------ Input for this task ------

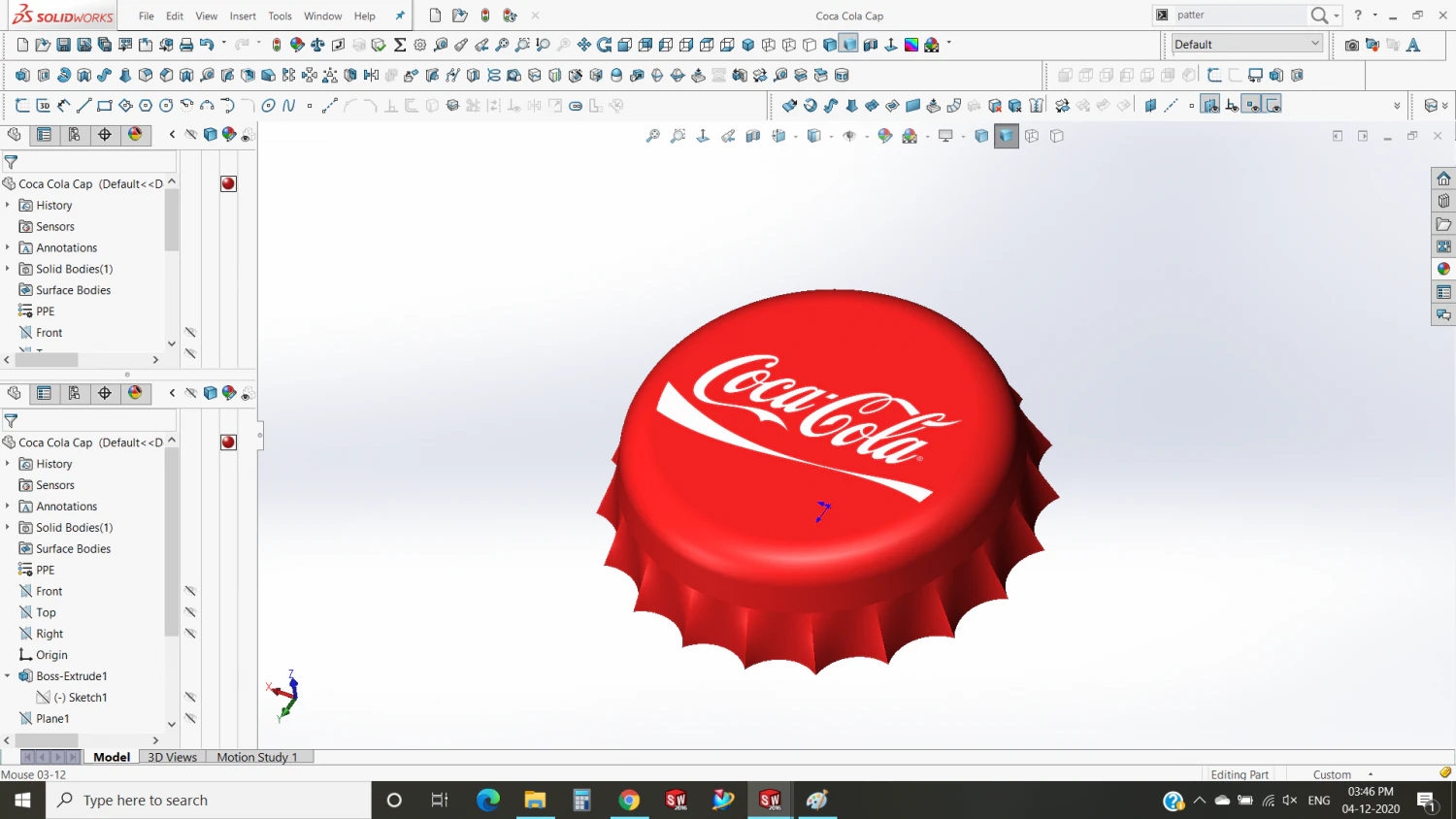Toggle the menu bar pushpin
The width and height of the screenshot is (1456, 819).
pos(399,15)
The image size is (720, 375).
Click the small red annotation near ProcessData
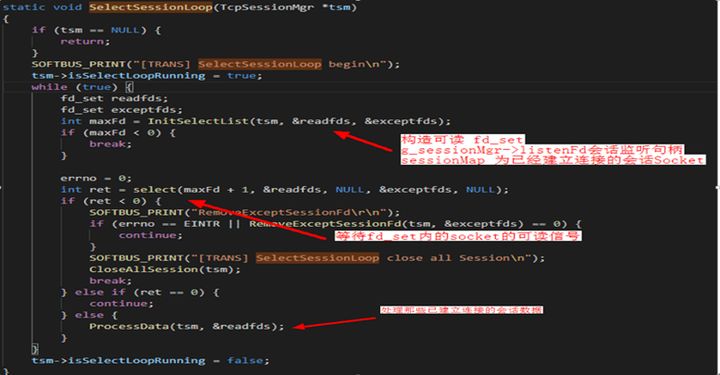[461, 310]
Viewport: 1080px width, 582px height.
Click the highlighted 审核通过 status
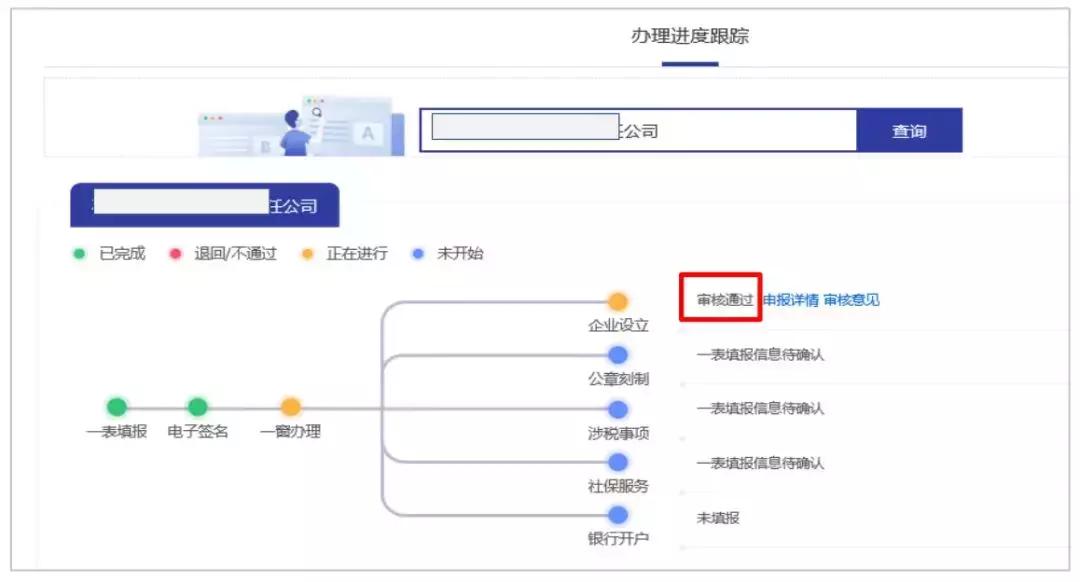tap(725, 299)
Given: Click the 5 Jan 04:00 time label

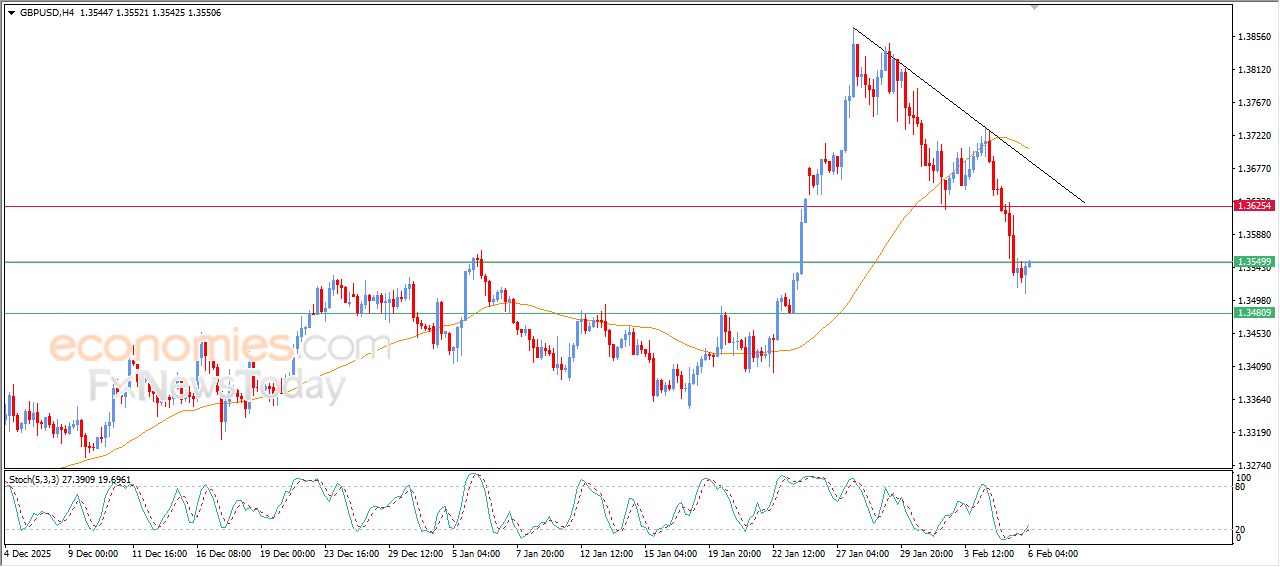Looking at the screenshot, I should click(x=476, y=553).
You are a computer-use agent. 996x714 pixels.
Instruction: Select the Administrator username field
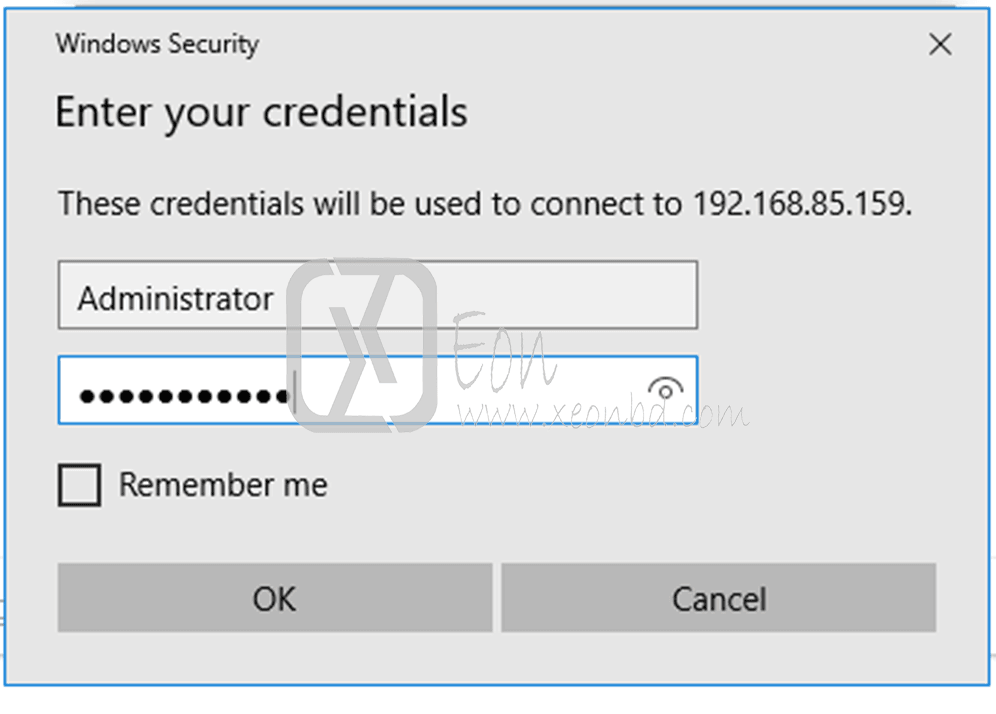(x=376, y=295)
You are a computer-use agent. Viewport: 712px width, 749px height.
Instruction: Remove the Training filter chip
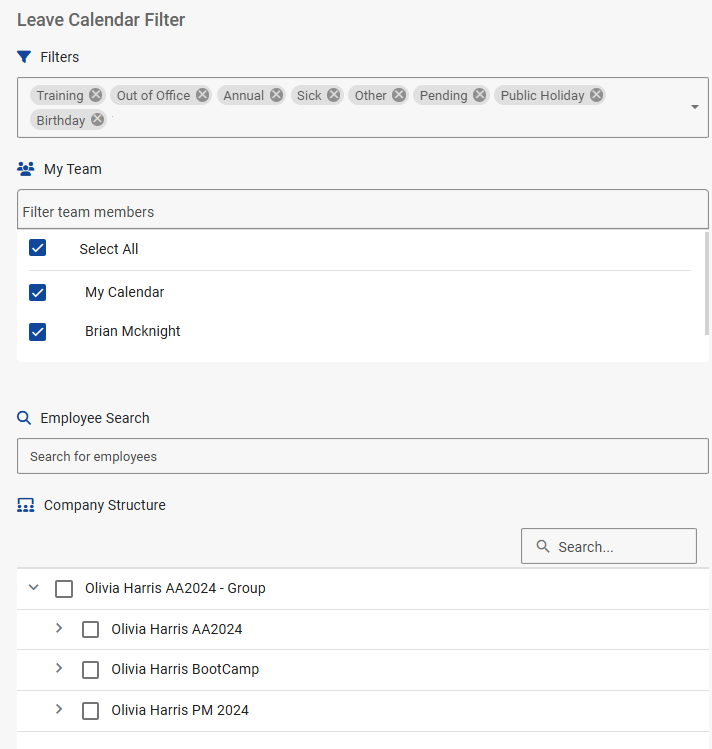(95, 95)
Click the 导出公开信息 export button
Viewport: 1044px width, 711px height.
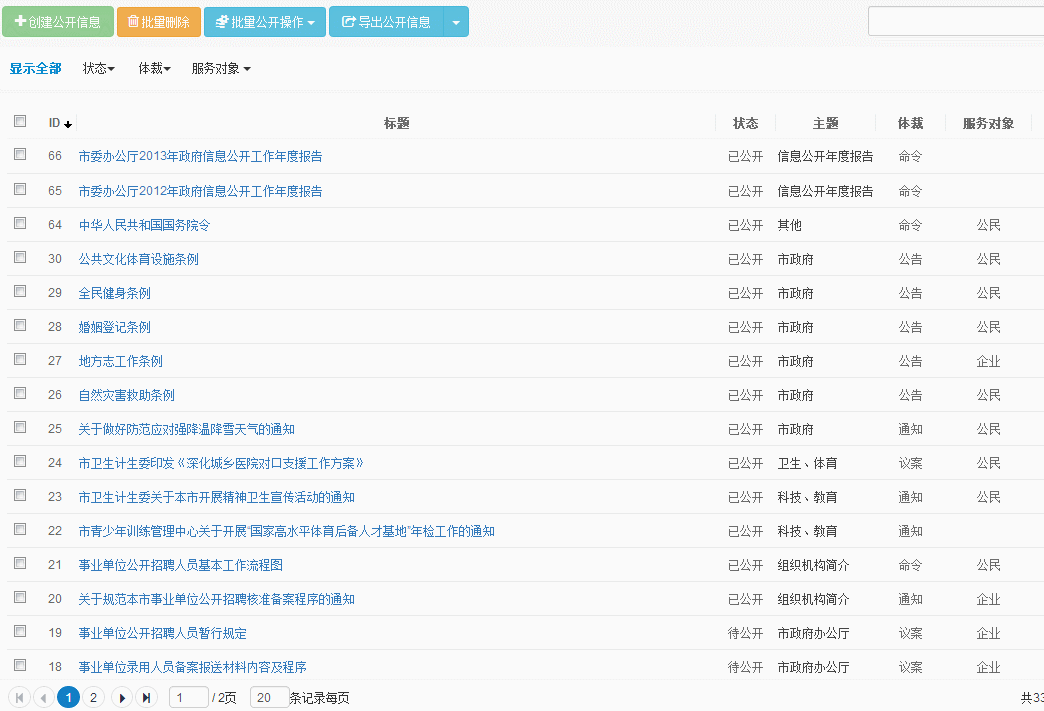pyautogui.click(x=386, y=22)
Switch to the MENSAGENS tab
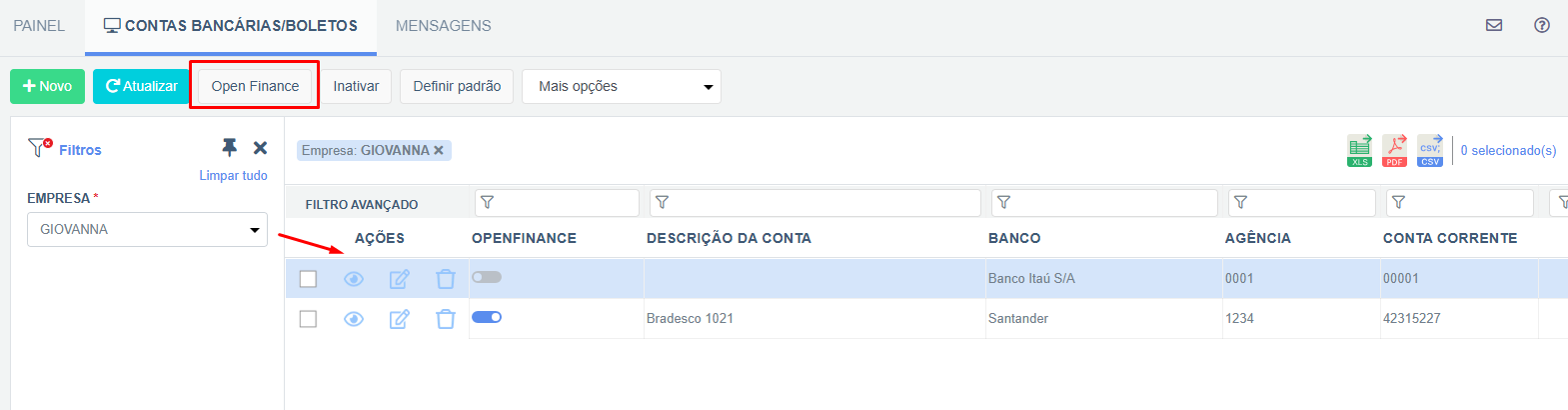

------

→ **What this task involves**:
Your task is to transcribe, exactly and without additions, every line from the one that contains "Viewport: 1080px width, 582px height." to the end of the entries above, both included. Omit all pictures.

→ **Result of the task**:
Viewport: 1080px width, 582px height.
Click the highlighted 审核通过 status
tap(725, 299)
Given: Click the 5 Jan 04:00 time label

Looking at the screenshot, I should click(x=476, y=553).
You are a computer-use agent. 996x714 pixels.
Instruction: Select the Administrator username field
(x=376, y=295)
You are a computer-use agent. Viewport: 712px width, 749px height.
Instruction: Remove the Training filter chip
(95, 95)
Click the 导出公开信息 export button
Viewport: 1044px width, 711px height.
pyautogui.click(x=386, y=22)
Switch to the MENSAGENS tab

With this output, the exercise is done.